Required tasks =
a: Transcribe the stretch from "The Brothers of" through "with appropriate safeguards." in the passage on the Brothers of Charity.
b: Pick up the passage on the Brothers of Charity and their euthanasia dispute where it stops, and write the next part.

Passage to read =
········

The Brothers of Charity, a Belgian religious order, have for most of their 200-year history been utterly uncontroversial: quietly, and often heroically, caring for the sick – especially the mentally ill – in a growing number of countries (today it stands at 30).
But these days healthcare is where secular and Catholic values very often clash, and the Brothers’ current dispute – which has involved the Vatican and a former president of the European Council – symbolises the Church’s awkward place in modern Europe.
The Brothers’ hospitals are run by a board of trustees, only three of whom are actually members of the order. In May, the board blithely announced that euthanasia would be permitted in their hospitals – only, of course, for those in “unbearable suffering” and with appropriate safeguards.
Perhaps they underestimated how much opposition this would raise. The Brothers’ superior general, Brother René Stockman, told the Belgian newspaper De Morgen: “We cannot accept that euthanasia is carried out within the walls of our institutions.” The Belgian bishops said that euthanising the mentally ill “attacks the very foundations of our civilisation”.

········

Supplied information =
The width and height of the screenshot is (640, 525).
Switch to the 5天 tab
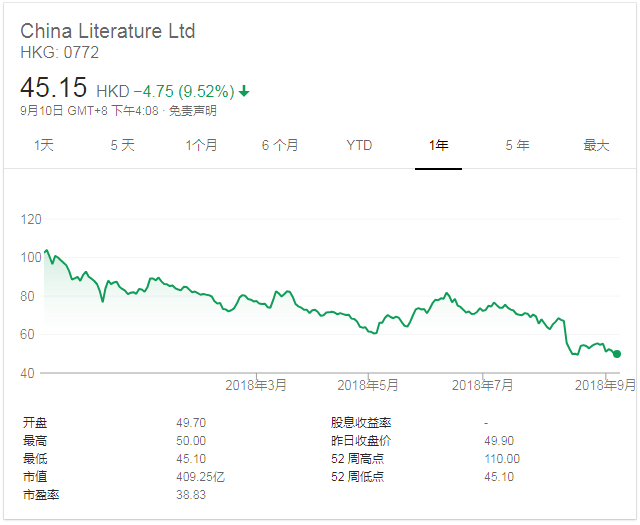122,145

········

Answers to this exercise =
a:
The Brothers of Charity, a Belgian religious order, have for most of their 200-year history been utterly uncontroversial: quietly, and often heroically, caring for the sick – especially the mentally ill – in a growing number of countries (today it stands at 30).
But these days healthcare is where secular and Catholic values very often clash, and the Brothers’ current dispute – which has involved the Vatican and a former president of the European Council – symbolises the Church’s awkward place in modern Europe.
The Brothers’ hospitals are run by a board of trustees, only three of whom are actually members of the order. In May, the board blithely announced that euthanasia would be permitted in their hospitals – only, of course, for those in “unbearable suffering” and with appropriate safeguards.

b:
At Brother Stockman’s request, the Vatican began investigating, and Pope Francis wrote a cease-and-desist letter to the trustees. But the board declared that it “continues to stand by its vision statement on euthanasia for mental suffering in a non-terminal situation”. One of those trustees, former European Council president Herman Van Rompuy, tweeted: “The days of Roma locuta est, causa finita est [‘Rome has spoken, the case is closed’] are long gone.”
The Church is usually at the forefront of battles against euthanasia. What is unusual about the Belgian case is that both sides claim the sanction of Catholic teaching. Van Rompuy himself is a Catholic who likes to go on retreats at a Benedictine abbey and has said that Europe is founded on “fundamental values of Christianity”. For him and his fellow trustees, supporting euthanasia in some cases is perfectly compatible with the Catholic tradition.
Raf De Rycke, chairman of the board, told De Standaard last week: “We believe that we are protecting life in the best possible way.” After all, he said, there were “several Christian-inspired views” one could take of end-of-life care, and it was important to have “dialogue” between them. “If you forbid something, you only need one sentence. Then any ethical consideration and conversation will end,” De Rycke said. “We just want to enter into dialogue with the suffering person. That is, according to us, an evangelically inspired vision. Jesus Christ also put aside the Sabbath and other rules, to be close to the suffering person.”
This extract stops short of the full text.